* Problem statement *
Show, from the records below, all lines that contain the word "View".

* Record excerpts *
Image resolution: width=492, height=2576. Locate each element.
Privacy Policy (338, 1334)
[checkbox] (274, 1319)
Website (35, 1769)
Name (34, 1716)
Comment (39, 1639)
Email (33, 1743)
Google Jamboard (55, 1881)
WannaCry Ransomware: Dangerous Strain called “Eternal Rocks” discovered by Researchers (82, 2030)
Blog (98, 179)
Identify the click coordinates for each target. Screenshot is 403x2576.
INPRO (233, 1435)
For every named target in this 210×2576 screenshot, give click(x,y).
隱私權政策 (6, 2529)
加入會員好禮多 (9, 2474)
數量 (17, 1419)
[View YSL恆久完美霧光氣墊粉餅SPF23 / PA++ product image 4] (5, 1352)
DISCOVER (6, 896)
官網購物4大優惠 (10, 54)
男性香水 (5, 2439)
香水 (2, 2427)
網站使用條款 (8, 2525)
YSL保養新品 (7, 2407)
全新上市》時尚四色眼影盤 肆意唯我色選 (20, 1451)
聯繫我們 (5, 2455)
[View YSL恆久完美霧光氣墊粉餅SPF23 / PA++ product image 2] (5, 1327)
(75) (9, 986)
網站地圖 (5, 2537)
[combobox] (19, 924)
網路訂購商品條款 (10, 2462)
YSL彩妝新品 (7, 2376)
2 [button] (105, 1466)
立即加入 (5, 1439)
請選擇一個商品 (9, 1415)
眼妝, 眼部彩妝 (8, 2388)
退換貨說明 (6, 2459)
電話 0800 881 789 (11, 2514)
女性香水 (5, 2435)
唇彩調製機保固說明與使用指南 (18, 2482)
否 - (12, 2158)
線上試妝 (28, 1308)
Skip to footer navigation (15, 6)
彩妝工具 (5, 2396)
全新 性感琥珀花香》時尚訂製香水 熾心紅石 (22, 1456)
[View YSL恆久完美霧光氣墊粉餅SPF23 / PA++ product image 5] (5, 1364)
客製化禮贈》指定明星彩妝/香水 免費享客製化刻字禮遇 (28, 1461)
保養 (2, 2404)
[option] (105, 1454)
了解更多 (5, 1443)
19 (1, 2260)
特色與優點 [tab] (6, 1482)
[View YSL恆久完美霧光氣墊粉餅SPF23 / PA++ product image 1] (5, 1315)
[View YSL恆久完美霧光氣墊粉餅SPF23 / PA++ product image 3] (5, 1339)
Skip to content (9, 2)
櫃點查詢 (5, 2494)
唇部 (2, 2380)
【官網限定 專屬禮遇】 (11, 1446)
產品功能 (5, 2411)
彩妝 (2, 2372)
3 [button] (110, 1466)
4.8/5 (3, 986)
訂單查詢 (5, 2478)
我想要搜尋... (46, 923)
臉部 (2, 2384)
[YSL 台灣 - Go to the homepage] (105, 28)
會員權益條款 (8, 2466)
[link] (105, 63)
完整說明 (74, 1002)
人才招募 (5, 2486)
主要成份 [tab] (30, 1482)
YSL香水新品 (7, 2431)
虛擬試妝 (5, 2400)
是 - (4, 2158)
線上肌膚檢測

* Output for this exercise *
[View YSL恆久完美霧光氣墊粉餅SPF23 / PA++ product image 4] (5, 1352)
[View YSL恆久完美霧光氣墊粉餅SPF23 / PA++ product image 2] (5, 1327)
[View YSL恆久完美霧光氣墊粉餅SPF23 / PA++ product image 5] (5, 1364)
[View YSL恆久完美霧光氣墊粉餅SPF23 / PA++ product image 1] (5, 1315)
[View YSL恆久完美霧光氣墊粉餅SPF23 / PA++ product image 3] (5, 1339)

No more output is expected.